Past has cautionary lessons for guest-worker programs

In Europe and America, programs to legalize undocumented workers have often had negative impacts on workers, nations

As church faithful light altar candles and Spanish-language hymns echo down hard-tile hallways, a group of Mexican elders huddles inside La Placeta Catholic church here. The 10 men are former participants in a guest-worker program that ended in 1964 - and they are still seeking pay they say never got.

"Each of us is still owed thousands of dollars by the US or Mexican government ... we don't know which," says Vicente de la Rosa Hernandez. In the early 1960s, he picked strawberries, tomatoes, and lettuce as one of 4 million Mexican participants in the so-called bracero program. To make sure Mr. Hernandez and his colleagues exited the country, US authorities gave 10 percent of their pay to the Mexican government, which the workers could retrieve only by returning.

Mr. Hernandez is now an undocumented alien living at the local Delores Homeless Mission. And today, with President Bush urging Congress to create a new guest-worker program, his tale highlights some of the cautionary lessons that similar programs in the US and Europe hold.

Among them, experts say:

• Such programs are often set up with the needs of employers in mind - making workers vulnerable to exploitation.

• Even if guest workers aren't put officially on a path to permanent residency, many stay in the host nation for good.

• The creation of a new legal status for guest workers doesn't necessarily slow illegal immigration.

For Mr. Bush, the guest-worker initiative is designed as a compromise that will not grant amnesty to illegal workers, but will formally acknowledge the presence of millions of them. And it asks employers to treat them like other American workers.

But despite the promise of steady work and legal status, the prevailing sentiment among immigrants is distrust. "We feel we trusted the system and got burned, so we do not feel like going through the same thing again," says Hernandez.

Under the plan Bush outlined, illegal immigrants already in the US could apply for a three-year work permit, which would be renewable at least once. Workers in foreign countries who have been offered jobs here could also participate. But neither group would receive special consideration for permanent residence or citizenship.

Supporters of the Bush plan say much has been incorporated from past mistakes and successes from the bracero program to the 1986 amnesty plan, which legalized about 3 million people. Those include better controls for employers and workers.

Critics worry there are no cap on the number of immigrants that can take advantage of the Bush plan, that there is no way to get workers to go home at the end of their stay, and that border problems will remain difficult from crossings attempted by those too afraid to trust the new law. The track record abroad is not promising, they add.

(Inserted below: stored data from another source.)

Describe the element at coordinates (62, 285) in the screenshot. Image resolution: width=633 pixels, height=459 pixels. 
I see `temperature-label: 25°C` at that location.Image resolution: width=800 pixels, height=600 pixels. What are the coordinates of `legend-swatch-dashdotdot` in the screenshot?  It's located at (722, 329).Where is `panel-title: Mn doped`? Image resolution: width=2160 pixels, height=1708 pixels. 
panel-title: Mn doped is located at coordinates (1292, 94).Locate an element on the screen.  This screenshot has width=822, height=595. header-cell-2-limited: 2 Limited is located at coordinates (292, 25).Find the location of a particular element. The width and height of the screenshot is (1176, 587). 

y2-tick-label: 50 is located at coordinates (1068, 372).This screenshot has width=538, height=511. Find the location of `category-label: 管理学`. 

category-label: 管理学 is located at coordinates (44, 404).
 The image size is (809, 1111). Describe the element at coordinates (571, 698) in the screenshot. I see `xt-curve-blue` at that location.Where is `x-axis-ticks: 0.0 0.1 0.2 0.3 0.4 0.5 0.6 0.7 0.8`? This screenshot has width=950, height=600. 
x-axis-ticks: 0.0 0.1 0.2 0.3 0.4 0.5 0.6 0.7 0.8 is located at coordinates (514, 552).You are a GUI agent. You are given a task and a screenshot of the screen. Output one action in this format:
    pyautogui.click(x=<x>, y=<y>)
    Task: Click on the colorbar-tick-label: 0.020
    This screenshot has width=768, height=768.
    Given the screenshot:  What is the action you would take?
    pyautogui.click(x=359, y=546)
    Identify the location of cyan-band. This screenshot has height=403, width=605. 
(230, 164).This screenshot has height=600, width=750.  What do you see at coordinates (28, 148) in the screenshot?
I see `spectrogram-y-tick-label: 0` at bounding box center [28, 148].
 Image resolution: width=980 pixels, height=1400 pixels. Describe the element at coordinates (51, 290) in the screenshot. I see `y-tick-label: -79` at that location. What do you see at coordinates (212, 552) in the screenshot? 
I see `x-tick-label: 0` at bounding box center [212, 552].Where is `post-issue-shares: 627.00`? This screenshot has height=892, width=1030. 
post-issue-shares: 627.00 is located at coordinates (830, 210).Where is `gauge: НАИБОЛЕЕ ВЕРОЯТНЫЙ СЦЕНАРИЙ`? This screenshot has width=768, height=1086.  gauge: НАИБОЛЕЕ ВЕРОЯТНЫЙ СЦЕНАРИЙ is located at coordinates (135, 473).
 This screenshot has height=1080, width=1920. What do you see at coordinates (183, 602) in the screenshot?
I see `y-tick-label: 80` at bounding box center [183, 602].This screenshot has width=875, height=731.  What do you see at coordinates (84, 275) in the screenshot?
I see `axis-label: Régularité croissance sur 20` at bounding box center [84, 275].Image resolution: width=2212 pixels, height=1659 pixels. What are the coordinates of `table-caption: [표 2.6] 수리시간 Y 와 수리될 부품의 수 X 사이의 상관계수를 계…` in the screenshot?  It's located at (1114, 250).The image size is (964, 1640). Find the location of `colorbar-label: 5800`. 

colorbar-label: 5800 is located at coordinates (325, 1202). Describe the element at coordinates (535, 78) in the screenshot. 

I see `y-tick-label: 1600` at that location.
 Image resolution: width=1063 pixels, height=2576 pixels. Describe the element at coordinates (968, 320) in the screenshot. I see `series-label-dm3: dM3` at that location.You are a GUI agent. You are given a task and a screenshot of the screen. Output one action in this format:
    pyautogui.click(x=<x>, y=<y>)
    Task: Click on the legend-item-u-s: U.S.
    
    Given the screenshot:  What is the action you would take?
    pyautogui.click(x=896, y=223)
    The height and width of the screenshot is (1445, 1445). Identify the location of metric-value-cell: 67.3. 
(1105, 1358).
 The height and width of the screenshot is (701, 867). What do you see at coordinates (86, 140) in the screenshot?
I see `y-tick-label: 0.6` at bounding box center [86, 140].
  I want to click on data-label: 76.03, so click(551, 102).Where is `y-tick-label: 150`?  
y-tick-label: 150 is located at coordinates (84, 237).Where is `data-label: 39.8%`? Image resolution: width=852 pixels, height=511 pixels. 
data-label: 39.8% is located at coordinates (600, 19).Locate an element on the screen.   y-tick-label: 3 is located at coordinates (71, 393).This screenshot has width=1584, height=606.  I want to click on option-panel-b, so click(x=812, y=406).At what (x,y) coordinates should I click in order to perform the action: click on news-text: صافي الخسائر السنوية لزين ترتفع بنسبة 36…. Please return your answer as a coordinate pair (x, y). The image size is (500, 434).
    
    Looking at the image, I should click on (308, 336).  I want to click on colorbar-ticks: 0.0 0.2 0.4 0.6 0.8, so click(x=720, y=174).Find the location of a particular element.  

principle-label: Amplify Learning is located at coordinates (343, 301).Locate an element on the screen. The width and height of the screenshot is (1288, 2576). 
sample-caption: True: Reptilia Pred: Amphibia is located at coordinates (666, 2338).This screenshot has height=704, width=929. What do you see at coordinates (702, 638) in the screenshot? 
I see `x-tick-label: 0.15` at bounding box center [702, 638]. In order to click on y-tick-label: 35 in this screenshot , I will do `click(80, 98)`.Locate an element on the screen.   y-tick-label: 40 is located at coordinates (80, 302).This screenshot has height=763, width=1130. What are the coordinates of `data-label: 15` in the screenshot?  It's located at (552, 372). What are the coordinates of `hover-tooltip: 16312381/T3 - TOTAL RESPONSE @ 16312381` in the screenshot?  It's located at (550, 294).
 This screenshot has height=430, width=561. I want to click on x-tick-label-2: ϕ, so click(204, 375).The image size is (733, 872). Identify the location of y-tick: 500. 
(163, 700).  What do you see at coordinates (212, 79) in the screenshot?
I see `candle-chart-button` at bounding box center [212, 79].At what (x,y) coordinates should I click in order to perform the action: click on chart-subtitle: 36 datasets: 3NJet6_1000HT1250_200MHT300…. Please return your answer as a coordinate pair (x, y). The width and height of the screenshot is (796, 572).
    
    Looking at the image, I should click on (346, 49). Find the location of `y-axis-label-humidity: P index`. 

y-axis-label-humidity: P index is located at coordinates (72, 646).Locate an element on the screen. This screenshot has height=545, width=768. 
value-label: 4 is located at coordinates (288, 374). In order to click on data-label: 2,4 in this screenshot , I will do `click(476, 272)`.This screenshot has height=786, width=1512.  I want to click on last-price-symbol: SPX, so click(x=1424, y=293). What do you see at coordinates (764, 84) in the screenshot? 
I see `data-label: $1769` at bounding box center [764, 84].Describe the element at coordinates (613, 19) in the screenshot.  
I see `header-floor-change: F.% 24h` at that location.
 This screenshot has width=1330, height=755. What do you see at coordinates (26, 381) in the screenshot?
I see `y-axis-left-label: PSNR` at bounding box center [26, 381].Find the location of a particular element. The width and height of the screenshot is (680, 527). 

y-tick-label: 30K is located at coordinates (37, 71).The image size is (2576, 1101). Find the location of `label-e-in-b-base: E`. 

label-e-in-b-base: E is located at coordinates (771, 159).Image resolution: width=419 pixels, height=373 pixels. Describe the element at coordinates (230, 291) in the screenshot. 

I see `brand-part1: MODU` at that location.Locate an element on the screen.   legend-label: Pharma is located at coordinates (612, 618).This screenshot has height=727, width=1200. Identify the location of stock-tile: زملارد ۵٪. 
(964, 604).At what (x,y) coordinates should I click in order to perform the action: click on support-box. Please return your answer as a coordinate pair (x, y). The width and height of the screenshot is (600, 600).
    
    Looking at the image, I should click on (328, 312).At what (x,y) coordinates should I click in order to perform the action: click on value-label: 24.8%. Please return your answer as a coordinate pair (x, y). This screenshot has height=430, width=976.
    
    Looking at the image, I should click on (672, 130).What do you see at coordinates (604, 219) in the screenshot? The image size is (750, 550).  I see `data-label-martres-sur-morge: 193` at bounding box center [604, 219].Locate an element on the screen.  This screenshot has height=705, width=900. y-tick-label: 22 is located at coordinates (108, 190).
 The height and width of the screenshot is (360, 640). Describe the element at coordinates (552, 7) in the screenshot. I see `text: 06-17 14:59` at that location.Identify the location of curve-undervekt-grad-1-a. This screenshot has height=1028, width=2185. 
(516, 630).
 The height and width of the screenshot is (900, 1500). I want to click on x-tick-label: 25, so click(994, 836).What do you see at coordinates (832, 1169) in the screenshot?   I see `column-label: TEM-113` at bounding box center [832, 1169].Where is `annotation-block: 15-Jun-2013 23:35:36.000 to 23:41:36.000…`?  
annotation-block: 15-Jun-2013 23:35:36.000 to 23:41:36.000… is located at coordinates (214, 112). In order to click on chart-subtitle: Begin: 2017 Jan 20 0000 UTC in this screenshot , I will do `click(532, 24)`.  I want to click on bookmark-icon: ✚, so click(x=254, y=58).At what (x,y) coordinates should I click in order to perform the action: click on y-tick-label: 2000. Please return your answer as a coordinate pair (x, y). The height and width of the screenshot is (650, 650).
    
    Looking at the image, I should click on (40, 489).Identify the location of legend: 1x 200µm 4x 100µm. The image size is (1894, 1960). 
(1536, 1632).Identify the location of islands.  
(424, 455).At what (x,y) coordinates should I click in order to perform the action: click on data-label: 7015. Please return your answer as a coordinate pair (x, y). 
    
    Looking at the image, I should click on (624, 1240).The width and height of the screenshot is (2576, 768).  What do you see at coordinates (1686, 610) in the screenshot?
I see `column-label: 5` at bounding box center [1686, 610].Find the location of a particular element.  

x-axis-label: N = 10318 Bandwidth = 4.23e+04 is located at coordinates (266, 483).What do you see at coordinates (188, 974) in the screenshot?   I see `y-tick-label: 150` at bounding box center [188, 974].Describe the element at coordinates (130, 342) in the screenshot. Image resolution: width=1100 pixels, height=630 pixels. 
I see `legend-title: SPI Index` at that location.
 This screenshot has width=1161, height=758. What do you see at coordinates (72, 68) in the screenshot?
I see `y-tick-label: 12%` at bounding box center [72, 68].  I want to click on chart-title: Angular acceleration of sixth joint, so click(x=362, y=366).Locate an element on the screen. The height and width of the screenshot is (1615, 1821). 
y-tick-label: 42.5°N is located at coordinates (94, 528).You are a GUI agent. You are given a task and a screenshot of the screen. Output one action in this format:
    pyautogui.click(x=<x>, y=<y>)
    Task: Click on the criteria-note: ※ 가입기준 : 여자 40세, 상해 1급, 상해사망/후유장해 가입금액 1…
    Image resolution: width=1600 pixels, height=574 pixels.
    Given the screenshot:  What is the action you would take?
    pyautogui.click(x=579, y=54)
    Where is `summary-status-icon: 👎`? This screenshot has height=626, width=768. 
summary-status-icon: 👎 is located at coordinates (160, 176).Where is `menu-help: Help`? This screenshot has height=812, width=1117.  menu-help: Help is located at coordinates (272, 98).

Since World War II, "the Swiss tried it with the Italians and Spanish, the Germans tried it with the Turks, and the French with the Algerians," says Paul Heise, professor of economics at Lebanon Valley College in Annville, Pa. "Everywhere, it has been a disaster for both the welfare of the workers and the moral character of the employing country."

The biggest problem of all, some say, is that once workers and their families become established in a new country, they do not want to leave. "The main lesson of previous guest-worker programs in the US and across Europe is that there is nothing more permanent than a temporary worker," says Rosemary Jenks, of Numbers USA, which works to limit immigration. "History has yet to find an effective and humane way to make them go home."

Often, workers develop families and roots in their adopted countries but cannot become citizens and thus live a kind of second-class status.

Besides spelling out an answer on getting workers to leave - including funding for enforcement and penalties for noncompliance - experts on both sides say policymakers should put strong worker protections in any guest-worker program.

"One of the past mistakes of guest-worker programs here is that employers had too much leverage in sending workers home, which left the worker vulnerable to exploitation, sub-market wages and terrible conditions," says Dan Griswold, associate director of the Center for Trade Policy Studies at the Cato Institute. "The president has tried to remedy that by allowing workers to move more easily from job to job."

Experts also call for sanctions against employers who hire illegals knowingly. That was a goal in the 1986 amnesty, but experts say enforcement has largely lapsed. Moreover, the tide of illegal immigration has continued in succeeding years. Many worry that such details have been left out of Bush proposals for the moment, and that given current understaffing of the Border Patrol, new regulations will be laxly enforced.

Another concern: No matter what procedures are put in place, the system is likely to be overwhelmed by bureaucracy. "The people I talk to in government burst into laughter when they hear of another plan requiring technology and other tracking mechanism be put in place," says Scott Wright, an immigration lawyer with Faegre & Benson in Minneapolis. "Law enforcement all over the US is still waiting for money and machines for extra surveillance after 9/11."

Most advocates, however, welcome one aspect of the Bush proposal: It has put the prickly problem of immigration back in the forefront of national attention.